DUP nominee to House of Lords rejected by sleaze watchdog
A DUP nominee to the House of Lords was among seven individuals rejected by a sleaze watchdog set up to vet prospective peers.
The House of Lords Appointments Commission said five Conservative nominees and one Liberal Democrat were also judged unsuitable to take a seat in the upper chamber.
The commission's vetting programme considers whether individuals' past behaviour could be seen to bring the Lords into disrepute and whether they are of "good standing in the community and with the public regulatory authorities".
Although it does not have a veto, none of its assessments has yet been overruled.
The DUP nominee has not yet been named publicly.
David Laws, who quit as Treasury chief secretary and was suspended from the Commons for seven days in 2010 over breaches of expenses rules, was the Lib Dem who failed the vetting process.
Parties have the chance to replace rejected candidates with substitutes but the DUP did not seek a replacement.
A total of 45 people are joining the upper chamber in the dissolution list - with 26 Conservatives, 11 Liberal Democrats and eight Labour party new peers.
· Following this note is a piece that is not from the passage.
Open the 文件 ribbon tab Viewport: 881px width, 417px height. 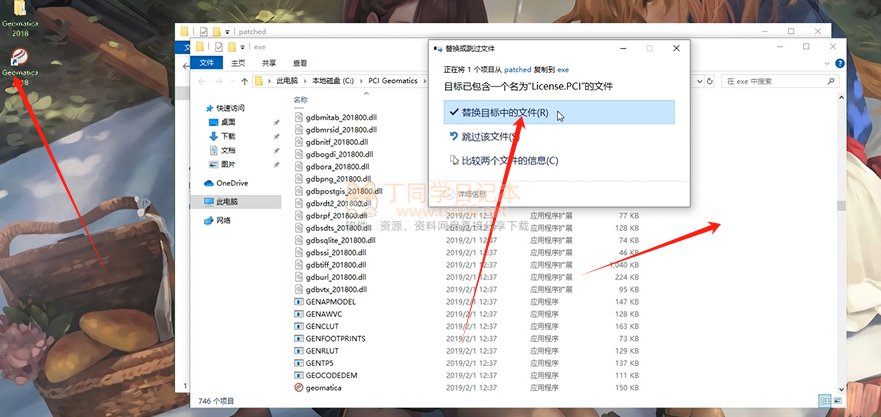pos(207,63)
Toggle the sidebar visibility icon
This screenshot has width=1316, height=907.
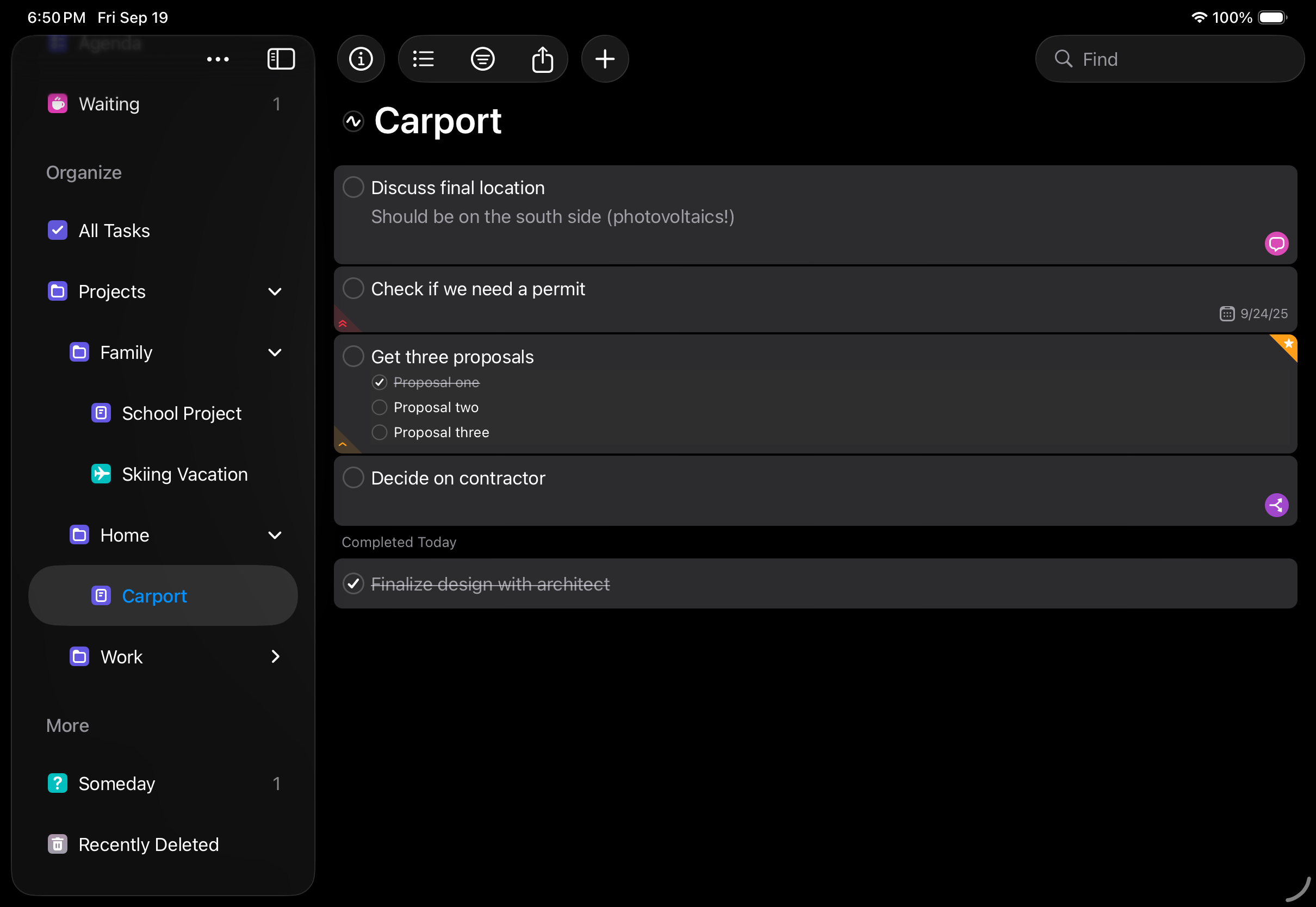click(281, 59)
The seven-strong commission, set up in 2000, is chaired by non-party peer Lord Kakkar and includes a peer from each of the Tories, Labour and the Lib Dems - including ex-Conservative leader Lord Howard - and three non-party political members.
Candidates for a peerage also have to supply guarantees that they are resident in the UK for tax purposes, have no conflicting roles and give information about their donations and financial links to the party.
When vetting donors, the commission considers whether an individual "could have been a credible nominee if he or she had made no financial contribution" to the party putting them forward.